Revise the items below so that every "Instruction" becomes "Goal", with all other text left as it is. Omit the pictures from your answer.

===

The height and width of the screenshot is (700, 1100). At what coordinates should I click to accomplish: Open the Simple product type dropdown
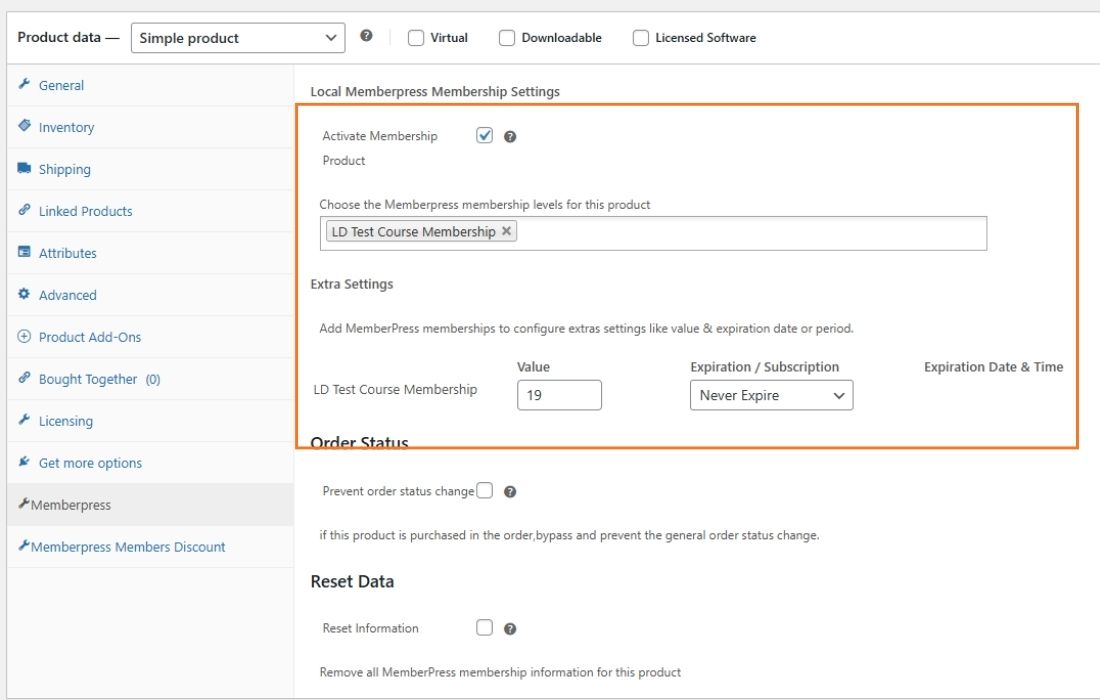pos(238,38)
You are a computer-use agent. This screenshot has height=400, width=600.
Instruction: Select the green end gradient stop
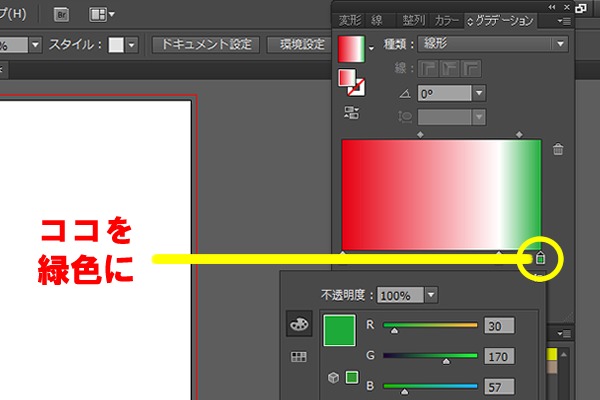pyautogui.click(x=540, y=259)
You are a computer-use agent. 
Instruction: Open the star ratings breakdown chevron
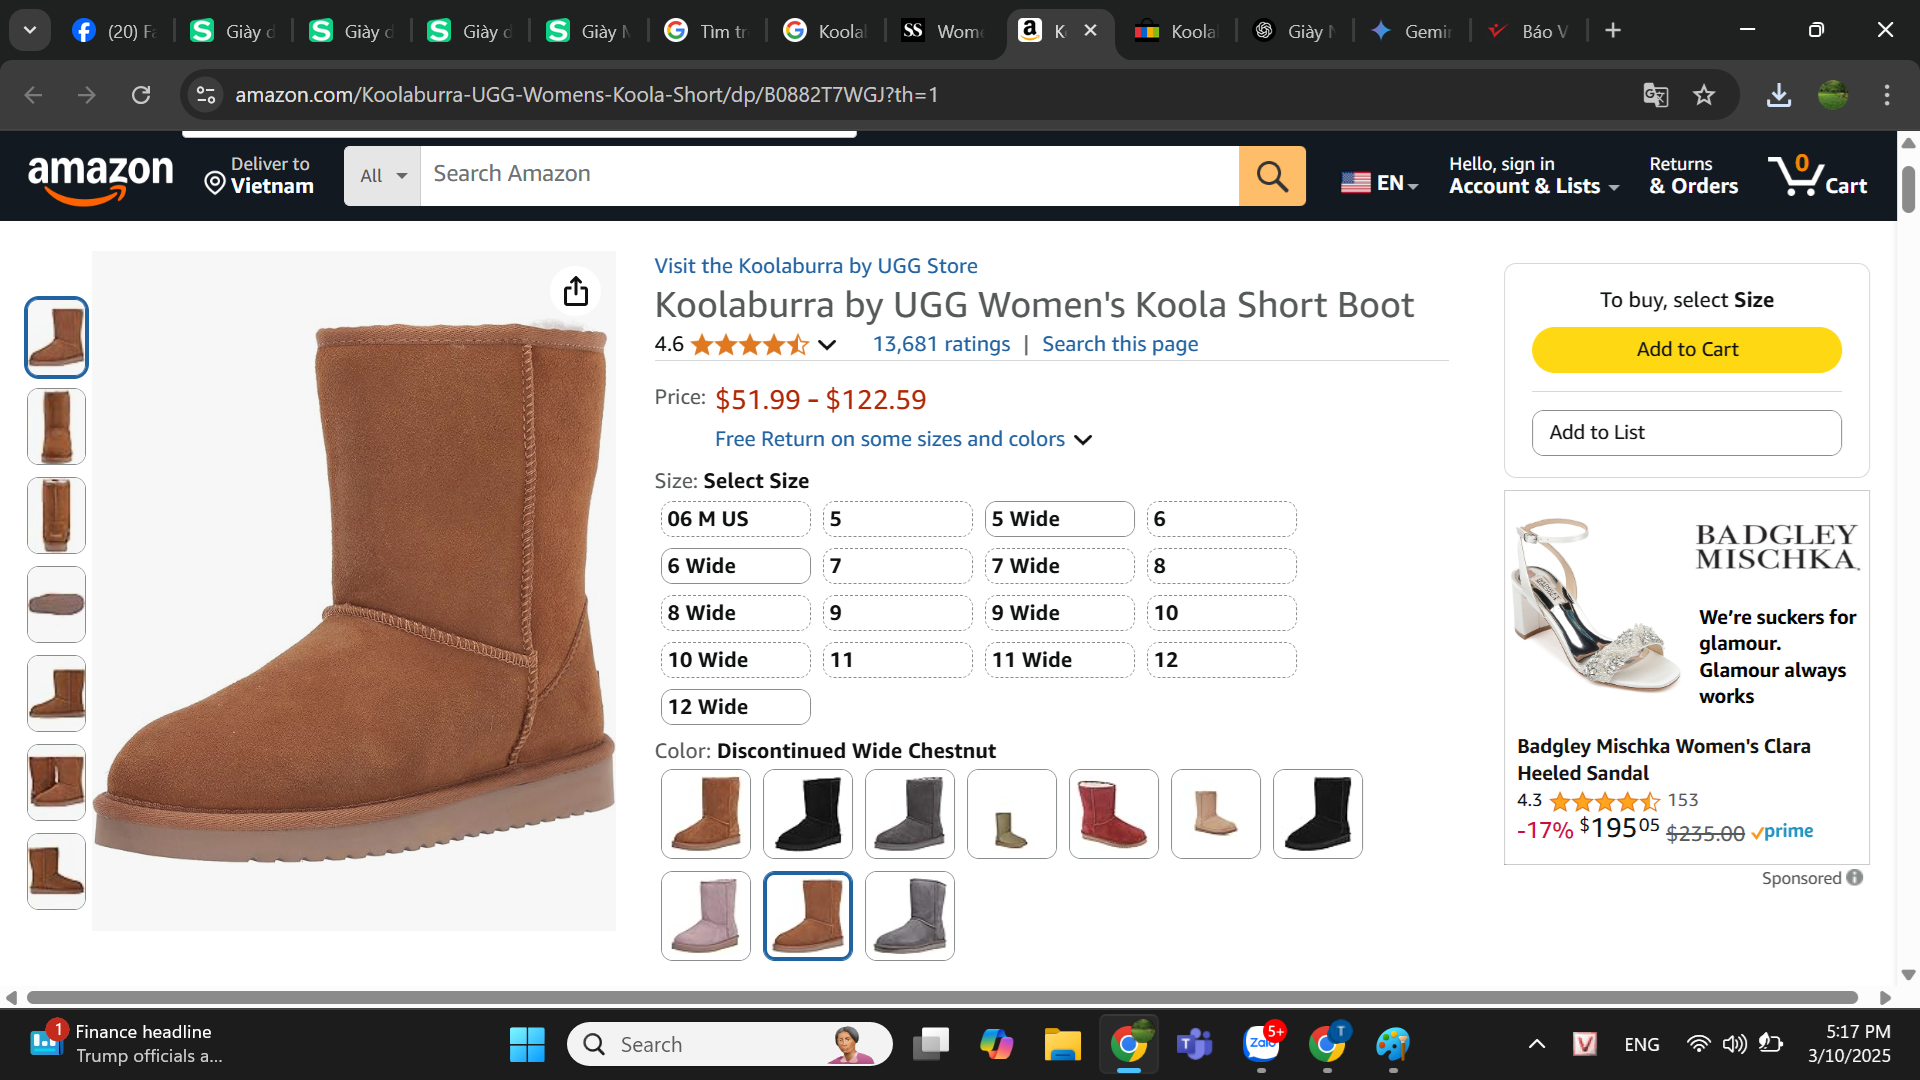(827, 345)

===

→ Correct output:
The height and width of the screenshot is (700, 1100). At what coordinates should I click to accomplish: Open the Simple product type dropdown
pos(238,38)
You are a computer-use agent. This screenshot has height=400, width=600.
Goal: Select the green end gradient stop
pyautogui.click(x=540, y=259)
You are a computer-use agent. 
Goal: Open the star ratings breakdown chevron
(827, 345)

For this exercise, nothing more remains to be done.